[Collected data]
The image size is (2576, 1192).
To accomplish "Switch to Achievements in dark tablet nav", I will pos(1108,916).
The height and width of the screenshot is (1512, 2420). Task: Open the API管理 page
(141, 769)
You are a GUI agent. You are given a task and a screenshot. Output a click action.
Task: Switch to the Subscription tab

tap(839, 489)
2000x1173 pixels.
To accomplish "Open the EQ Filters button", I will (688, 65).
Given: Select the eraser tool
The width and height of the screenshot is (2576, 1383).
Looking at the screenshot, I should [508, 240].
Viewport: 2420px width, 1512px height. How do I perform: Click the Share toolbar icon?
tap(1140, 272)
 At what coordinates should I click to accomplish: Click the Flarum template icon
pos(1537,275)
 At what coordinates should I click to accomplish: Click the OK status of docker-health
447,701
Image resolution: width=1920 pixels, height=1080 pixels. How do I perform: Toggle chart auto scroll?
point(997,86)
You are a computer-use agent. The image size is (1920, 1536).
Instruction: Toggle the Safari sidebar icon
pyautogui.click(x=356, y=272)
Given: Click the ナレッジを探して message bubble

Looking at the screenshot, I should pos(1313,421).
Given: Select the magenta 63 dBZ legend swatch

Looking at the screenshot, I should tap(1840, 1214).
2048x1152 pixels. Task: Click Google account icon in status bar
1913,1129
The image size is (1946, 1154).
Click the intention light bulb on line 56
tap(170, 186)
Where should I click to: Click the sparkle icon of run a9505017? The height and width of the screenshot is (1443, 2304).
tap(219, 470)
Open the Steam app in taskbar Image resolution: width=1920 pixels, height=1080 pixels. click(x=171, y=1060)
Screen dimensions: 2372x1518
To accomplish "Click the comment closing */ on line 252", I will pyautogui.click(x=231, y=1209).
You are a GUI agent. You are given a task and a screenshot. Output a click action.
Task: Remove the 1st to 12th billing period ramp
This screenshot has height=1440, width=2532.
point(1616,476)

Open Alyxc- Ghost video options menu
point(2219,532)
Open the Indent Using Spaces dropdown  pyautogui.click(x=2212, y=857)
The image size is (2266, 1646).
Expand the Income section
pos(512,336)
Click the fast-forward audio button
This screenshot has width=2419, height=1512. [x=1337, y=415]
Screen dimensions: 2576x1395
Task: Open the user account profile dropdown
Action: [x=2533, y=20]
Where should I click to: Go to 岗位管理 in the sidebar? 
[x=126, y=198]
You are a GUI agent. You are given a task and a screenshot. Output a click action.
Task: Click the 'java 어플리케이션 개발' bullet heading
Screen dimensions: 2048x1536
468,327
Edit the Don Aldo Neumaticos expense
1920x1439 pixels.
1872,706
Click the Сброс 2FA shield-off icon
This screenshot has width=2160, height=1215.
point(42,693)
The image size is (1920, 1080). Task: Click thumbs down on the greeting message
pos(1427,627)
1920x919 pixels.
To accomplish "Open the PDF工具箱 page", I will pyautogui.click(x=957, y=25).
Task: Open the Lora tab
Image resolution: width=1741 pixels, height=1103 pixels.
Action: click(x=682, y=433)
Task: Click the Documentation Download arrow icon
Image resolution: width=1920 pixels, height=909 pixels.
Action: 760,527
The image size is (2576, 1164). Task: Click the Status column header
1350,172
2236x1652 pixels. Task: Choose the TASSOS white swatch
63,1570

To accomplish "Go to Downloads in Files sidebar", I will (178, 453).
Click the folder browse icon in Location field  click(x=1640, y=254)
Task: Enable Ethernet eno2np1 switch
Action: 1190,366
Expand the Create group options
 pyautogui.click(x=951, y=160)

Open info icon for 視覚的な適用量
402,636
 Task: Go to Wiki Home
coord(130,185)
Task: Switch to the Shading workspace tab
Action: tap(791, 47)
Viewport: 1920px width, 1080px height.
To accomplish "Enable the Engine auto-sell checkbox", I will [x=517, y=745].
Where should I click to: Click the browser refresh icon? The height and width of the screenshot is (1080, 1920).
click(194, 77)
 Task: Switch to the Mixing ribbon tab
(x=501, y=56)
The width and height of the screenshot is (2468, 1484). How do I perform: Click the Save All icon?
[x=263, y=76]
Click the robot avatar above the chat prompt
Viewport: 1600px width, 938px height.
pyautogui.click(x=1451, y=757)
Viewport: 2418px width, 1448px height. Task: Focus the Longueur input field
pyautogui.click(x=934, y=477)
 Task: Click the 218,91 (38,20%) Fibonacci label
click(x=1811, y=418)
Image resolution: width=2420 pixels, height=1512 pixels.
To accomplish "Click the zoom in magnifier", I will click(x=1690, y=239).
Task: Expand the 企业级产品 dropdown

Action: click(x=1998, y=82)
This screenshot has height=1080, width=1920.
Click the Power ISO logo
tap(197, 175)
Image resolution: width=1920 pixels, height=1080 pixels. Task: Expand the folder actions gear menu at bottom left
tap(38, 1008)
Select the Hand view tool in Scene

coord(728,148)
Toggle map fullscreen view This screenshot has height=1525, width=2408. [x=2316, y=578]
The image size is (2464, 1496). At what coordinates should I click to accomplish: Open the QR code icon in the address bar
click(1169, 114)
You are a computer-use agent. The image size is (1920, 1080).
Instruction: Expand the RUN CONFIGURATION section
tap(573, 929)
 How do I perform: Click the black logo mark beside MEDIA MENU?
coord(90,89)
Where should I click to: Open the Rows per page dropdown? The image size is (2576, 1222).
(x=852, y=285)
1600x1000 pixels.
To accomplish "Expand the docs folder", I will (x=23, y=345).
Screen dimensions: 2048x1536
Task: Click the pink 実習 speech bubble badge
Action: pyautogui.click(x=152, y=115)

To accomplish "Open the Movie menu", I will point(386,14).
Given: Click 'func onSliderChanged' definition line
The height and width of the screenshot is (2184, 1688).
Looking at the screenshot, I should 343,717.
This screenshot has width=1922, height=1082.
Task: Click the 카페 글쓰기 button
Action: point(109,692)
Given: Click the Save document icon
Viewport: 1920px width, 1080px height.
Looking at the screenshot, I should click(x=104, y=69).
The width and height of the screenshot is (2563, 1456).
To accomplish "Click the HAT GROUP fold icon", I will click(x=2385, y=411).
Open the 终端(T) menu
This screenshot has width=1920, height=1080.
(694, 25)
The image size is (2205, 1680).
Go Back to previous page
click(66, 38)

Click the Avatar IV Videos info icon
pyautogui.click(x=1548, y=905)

§ PROBLEM REQUIREMENTS
Reprint the entries above in full, exactly as they are.

§ SOLUTION TO THIS TASK
The image size is (2576, 1192).
To accomplish "Switch to Achievements in dark tablet nav", I will pos(1108,916).
The height and width of the screenshot is (1512, 2420). Task: Open the API管理 page
(141, 769)
You are a GUI agent. You are given a task and a screenshot. Output a click action.
Task: Switch to the Subscription tab

tap(839, 489)
2000x1173 pixels.
To accomplish "Open the EQ Filters button", I will (688, 65).
Given: Select the eraser tool
The width and height of the screenshot is (2576, 1383).
Looking at the screenshot, I should [508, 240].
Viewport: 2420px width, 1512px height. How do I perform: Click the Share toolbar icon?
tap(1140, 272)
 At what coordinates should I click to accomplish: Click the Flarum template icon
pos(1537,275)
 At what coordinates should I click to accomplish: Click the OK status of docker-health
447,701
Image resolution: width=1920 pixels, height=1080 pixels. How do I perform: Toggle chart auto scroll?
point(997,86)
You are a computer-use agent. The image size is (1920, 1536).
Instruction: Toggle the Safari sidebar icon
pyautogui.click(x=356, y=272)
Given: Click the ナレッジを探して message bubble

Looking at the screenshot, I should pos(1313,421).
Given: Select the magenta 63 dBZ legend swatch

Looking at the screenshot, I should tap(1840, 1214).
2048x1152 pixels. Task: Click Google account icon in status bar
1913,1129
The image size is (1946, 1154).
Click the intention light bulb on line 56
tap(170, 186)
Where should I click to: Click the sparkle icon of run a9505017? The height and width of the screenshot is (1443, 2304).
tap(219, 470)
Open the Steam app in taskbar Image resolution: width=1920 pixels, height=1080 pixels. click(x=171, y=1060)
Screen dimensions: 2372x1518
To accomplish "Click the comment closing */ on line 252", I will pyautogui.click(x=231, y=1209).
You are a GUI agent. You are given a task and a screenshot. Output a click action.
Task: Remove the 1st to 12th billing period ramp
This screenshot has height=1440, width=2532.
point(1616,476)

Open Alyxc- Ghost video options menu
point(2219,532)
Open the Indent Using Spaces dropdown  pyautogui.click(x=2212, y=857)
The image size is (2266, 1646).
Expand the Income section
pos(512,336)
Click the fast-forward audio button
This screenshot has width=2419, height=1512. [x=1337, y=415]
Screen dimensions: 2576x1395
Task: Open the user account profile dropdown
Action: [x=2533, y=20]
Where should I click to: Go to 岗位管理 in the sidebar? 
[x=126, y=198]
You are a GUI agent. You are given a task and a screenshot. Output a click action.
Task: Click the 'java 어플리케이션 개발' bullet heading
Screen dimensions: 2048x1536
468,327
Edit the Don Aldo Neumaticos expense
1920x1439 pixels.
1872,706
Click the Сброс 2FA shield-off icon
This screenshot has width=2160, height=1215.
point(42,693)
The image size is (1920, 1080). Task: Click thumbs down on the greeting message
pos(1427,627)
1920x919 pixels.
To accomplish "Open the PDF工具箱 page", I will pyautogui.click(x=957, y=25).
Task: Open the Lora tab
Image resolution: width=1741 pixels, height=1103 pixels.
Action: click(x=682, y=433)
Task: Click the Documentation Download arrow icon
Image resolution: width=1920 pixels, height=909 pixels.
Action: 760,527
The image size is (2576, 1164). Task: Click the Status column header
1350,172
2236x1652 pixels. Task: Choose the TASSOS white swatch
63,1570

To accomplish "Go to Downloads in Files sidebar", I will (178, 453).
Click the folder browse icon in Location field  click(x=1640, y=254)
Task: Enable Ethernet eno2np1 switch
Action: 1190,366
Expand the Create group options
 pyautogui.click(x=951, y=160)

Open info icon for 視覚的な適用量
402,636
 Task: Go to Wiki Home
coord(130,185)
Task: Switch to the Shading workspace tab
Action: tap(791, 47)
Viewport: 1920px width, 1080px height.
To accomplish "Enable the Engine auto-sell checkbox", I will [x=517, y=745].
Where should I click to: Click the browser refresh icon? The height and width of the screenshot is (1080, 1920).
click(194, 77)
 Task: Switch to the Mixing ribbon tab
(x=501, y=56)
The width and height of the screenshot is (2468, 1484). How do I perform: Click the Save All icon?
[x=263, y=76]
Click the robot avatar above the chat prompt
Viewport: 1600px width, 938px height.
pyautogui.click(x=1451, y=757)
Viewport: 2418px width, 1448px height. Task: Focus the Longueur input field
pyautogui.click(x=934, y=477)
 Task: Click the 218,91 (38,20%) Fibonacci label
click(x=1811, y=418)
Image resolution: width=2420 pixels, height=1512 pixels.
To accomplish "Click the zoom in magnifier", I will click(x=1690, y=239).
Task: Expand the 企业级产品 dropdown

Action: click(x=1998, y=82)
This screenshot has height=1080, width=1920.
Click the Power ISO logo
tap(197, 175)
Image resolution: width=1920 pixels, height=1080 pixels. Task: Expand the folder actions gear menu at bottom left
tap(38, 1008)
Select the Hand view tool in Scene

coord(728,148)
Toggle map fullscreen view This screenshot has height=1525, width=2408. [x=2316, y=578]
The image size is (2464, 1496). At what coordinates should I click to accomplish: Open the QR code icon in the address bar
click(1169, 114)
You are a computer-use agent. The image size is (1920, 1080).
Instruction: Expand the RUN CONFIGURATION section
tap(573, 929)
 How do I perform: Click the black logo mark beside MEDIA MENU?
coord(90,89)
Where should I click to: Open the Rows per page dropdown? The image size is (2576, 1222).
(x=852, y=285)
1600x1000 pixels.
To accomplish "Expand the docs folder", I will (x=23, y=345).
Screen dimensions: 2048x1536
Task: Click the pink 実習 speech bubble badge
Action: pyautogui.click(x=152, y=115)

To accomplish "Open the Movie menu", I will point(386,14).
Given: Click 'func onSliderChanged' definition line
The height and width of the screenshot is (2184, 1688).
Looking at the screenshot, I should 343,717.
This screenshot has width=1922, height=1082.
Task: Click the 카페 글쓰기 button
Action: point(109,692)
Given: Click the Save document icon
Viewport: 1920px width, 1080px height.
Looking at the screenshot, I should click(x=104, y=69).
The width and height of the screenshot is (2563, 1456).
To accomplish "Click the HAT GROUP fold icon", I will click(x=2385, y=411).
Open the 终端(T) menu
This screenshot has width=1920, height=1080.
(694, 25)
The image size is (2205, 1680).
Go Back to previous page
click(66, 38)

Click the Avatar IV Videos info icon
pyautogui.click(x=1548, y=905)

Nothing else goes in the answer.